REQUIRED ACTION ::
Print, exactly as given, each line of the data from the line containing "Check the Email filter checkbox" up to and including its last line.

Collected data
::::::::
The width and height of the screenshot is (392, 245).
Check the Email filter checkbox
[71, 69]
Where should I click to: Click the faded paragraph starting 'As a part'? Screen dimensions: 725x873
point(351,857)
::::::::
THE COMPLETED TASK ::
Check the Email filter checkbox
[71, 69]
Where should I click to: Click the faded paragraph starting 'As a part'? Screen dimensions: 725x873
point(351,857)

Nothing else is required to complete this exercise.